The Sewing Group is a very hard play to talk about. More than any play I’ve worked on before it operates through invisible currents of thought and feeling and so far the rehearsal room has been a perfect for the text. There are no games or wild warm ups for me to tell you about, just a feeling, an exciting atmosphere of concentration that has imperceptibly grown throughout the week. Director Stewart Laing charges your imagination to wander with conversation and gentle questioning, and E.V. Crowe’s text seduces you into piling associations into the gaps. So I guess all I can do is try my best to reflect this subtle magic in a blog. Taking provocations from the room as a starting point, and hopefully setting your imagination off too.
The above description is not to make you think Laing’s process isn’t precisely calibrated, and there is one simple daily task that makes a particular impact that I’d like to talk about. Before we even open our scripts, we spend around an hour and a half sewing every morning. During this time we talk about our personal connections to various things in the play, with one person leading and gently questioned by the writer and director.
On a purely practical level it means everyone gets used to sewing which is pretty crucial since the cast will be sewing during every performance. We’ve been lucky enough to have Ruth De Courcy Shepherd coach us through the sewing. She’s been dropping in with tips and new techniques every few days throughout rehearsals. This week we’ve been focusing on embroidery, and we’ve already learnt:
- Cross stitch
- Running stitch
- Backstitch
- Signatures
- Patterns
- Borders (I’ve recreated one above)
- Thread Counting
- Trying to thread a needle quickly can either make you feel like a superhero or that your head is going to explode
As a group we started to decide the details of what the characters are sewing. Using references to the text, we all spent a session creating what we thought the embroidery pattern might be, and then chose a final pattern taking bits and pieces from each other’s designs.
Next week we will look at quilting but embroidery has been particularly useful in transporting us back in time without artifice to a sewing group in the 1700s “a picture ripped out of a history book”. Embroidery is a technique that stretches across time from as early as 5th – 3rd Century BC with very little change to the tools and techniques across the millennia. Obviously the context is massively different, but otherwise nothing else separates our rehearsal room embroidery from the sewing groups of the past. I find myself thinking of the women before us, research I’ll share in weeks to come.
We’ve also naturally begun to explore all the physical consequences of sewing and talking, or sewing and doing anything else at the same time. Already we have an incredibly attuned sense of the rhythm of different stitches, of how moving topics or the tone of conversation affects the sewing, and of the very specific gaze sewing enforces – complete focus on the speaker, but usually averted eyes and only glances punctuating. Most surprisingly, we’ve all fallen under the spell of the sound a needle makes when it punctuates fabric stretched across an embroidery frame.

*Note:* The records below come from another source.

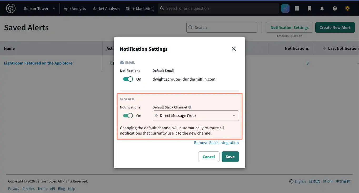This screenshot has height=193, width=359.
Task: Click the duplicate icon for Lightroom alert
Action: [112, 63]
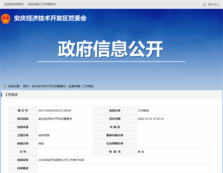Click the 返回政府网首页 link
Viewport: 223px width, 173px height.
coord(14,4)
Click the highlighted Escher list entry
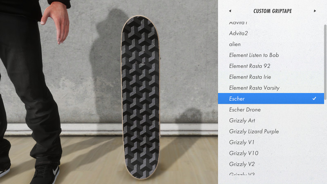 point(271,99)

Obviously the choice to have the cast sew onstage is very deliberate, and I’m really excited to see what people actually doing something for real will do to a play that depends so much on the audience’s imagination. I’ve been thinking of The Presentation of Everyday Self a huge amount in rehearsals, how there is an element of performance in inhabiting different societal roles. Looking at it this way, a sewing group is a highly pressurised situation where every member must play their role correctly. In the very least, having the actors sew for real onstage will create real stakes onstage – they really do need to perform well in the group!
Maybe the biggest impact our morning session has on the rest of rehearsals is the atmosphere the sewing creates in the room, which lingers for the rest of the day. It inspires concentration and collective listening that makes even initial reading of a scene charged. The trust and calm instilled from talking to each other while sewing means conversations about the text are totally open and new ideas come readily, even into the last ten minutes of rehearsal we’re making discoveries. More difficult to describe is how this atmosphere perfectly suits the play. During the sewing, time seems to slow. More thoughts seem to fit in a sentence than usual, silences are heavy and light at the same time and everything just echoes. And already by the end of week one we are indisputably a team, an interlocking pattern with open arms around each other.